Rückschlag für Polio-Ausrottung

Schluckimpfung gegen Polio (Jemen): Zahl der Neuerkrankungen seit 1988 stark gesunden
Experten sehen Gefahr für Ziele der WHO. In Österreich sind mehr als 95 Prozent der Bevölkerung geimpft

Das ist ein großer Rückschlag für das Ziel der Weltgesundheitsorganisation WHO, Polio (Kinderlähmung) bis 2018 weltweit auszurotten.“ So kommentieren Experten wie Virologe Univ.-Prof. Franz X. Heinz von der MedUni Wien Informationen der WHO, wonach in Syrien zehn Kinder an Kinderlähmung erkrankt sind. Das ist der erste Ausbruch von Polio in Syrien seit 1999.

Seit 1988 ist die Zahl der weltweit jährlich neu auftretenden Fälle um mehr als 99 Prozent zurückgegangen – zuletzt auf 223 im Vorjahr. Auslöser von Poliomyelitis sind Viren, die zu bleibenden Lähmungserscheinungen führen können.

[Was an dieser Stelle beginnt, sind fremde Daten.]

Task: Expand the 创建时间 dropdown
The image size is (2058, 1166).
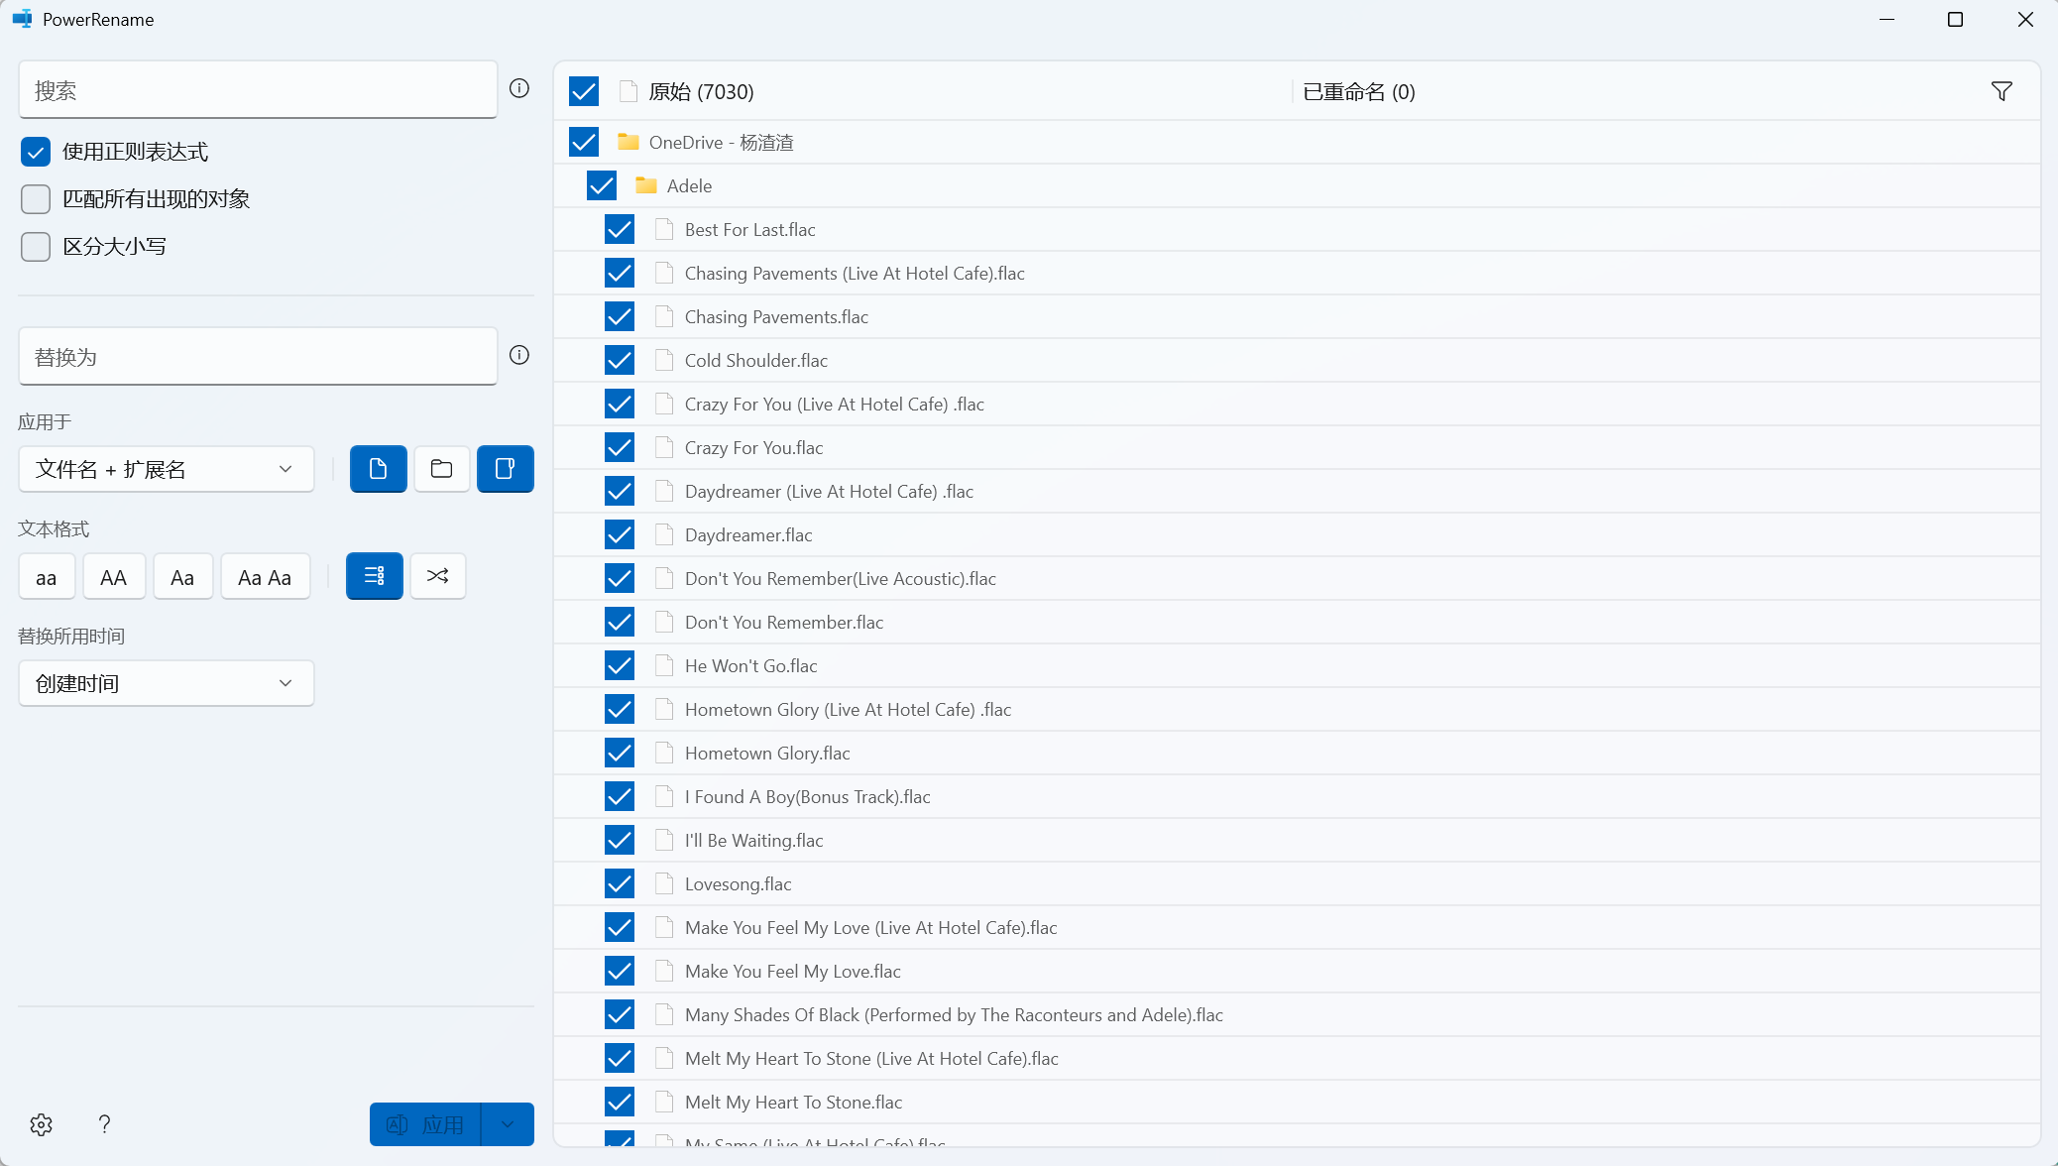Action: [166, 683]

Heuer allerdings waren es bereits am 23. Oktober 301 Fälle – durch einen großen Polio-Ausbruch in Somalia – vor allem in von Islamisten kontrollierten Gebieten. Diese stoppten Impfaktionen von Hilfsorganisationen. In Pakistan, Afghanistan und Nigeria konzentrieren sich die Ausbrüche auf Regionen, die von lokalen Stammesführern kontrolliert werden, die die Impfungen aus ideologischen oder religiösen Gründen ablehnen. Tödliche Angriffe auf Impfteams gefährden dort die mühsam errungenen Fortschritte.

In Österreich wurde zuletzt 1980 ein Fall von Kinderlähmung diagnostiziert, seit 2002 gilt Polio auch offiziell in Österreich als ausgerottet, heißt es im Gesundheitsministerium: Damals wurde erstmals eine 95-prozentige Durchimpfungsrate erreicht, die eine Ausbreitung von Einzelinfektionen verhindert.

Kinder-Impfprogramm

Die Impfung gegen Kinderlähmung ist im Gratis-Kinderimpfprogramm enthalten: Je eine Dosis im dritten, fünften und zwölften Monat, die vierte Teilimpfung erfolgt dann im Alter zwischen sieben und neun Jahren.

Im Alter zwischen 18 und 60 Jahren wird alle zehn Jahre eine Auffrischungsimpfung empfohlen, ab 65 alle fünf Jahre.

Das Gesundheitsministerium informiert derzeit alle Ärzte, dass sie bei plötzlich auftretenden schlaffen Lähmungserscheinungen unbedingt auch nach unmittelbar zurückliegenden Auslandsaufenthalten fragen sollen. Reisende nach Afrika und Asien sollten unbedingt geimpft sein. Die offiziell von Österreich aufgenommenen syrischen Flüchtlinge werden alle genau untersucht.

Bei ihren Programmen zur weltweiten Polioausrottung setzt die WHO den bis in die 80er-Jahre auch in Österreich gebräuchlichen Schluckimpfstoff mit abgeschwächten vermehrungsfähigen Viren ein – er kann im Gegensatz zur Spritze auch von medizinischen Laien verabreicht werden. In sehr seltenen Fällen kann es aber zu einer „Impfpolio“ kommen. Bei dem in Österreich eingesetzten „Totimpfstoff“ in den Spritzen ist das nicht möglich.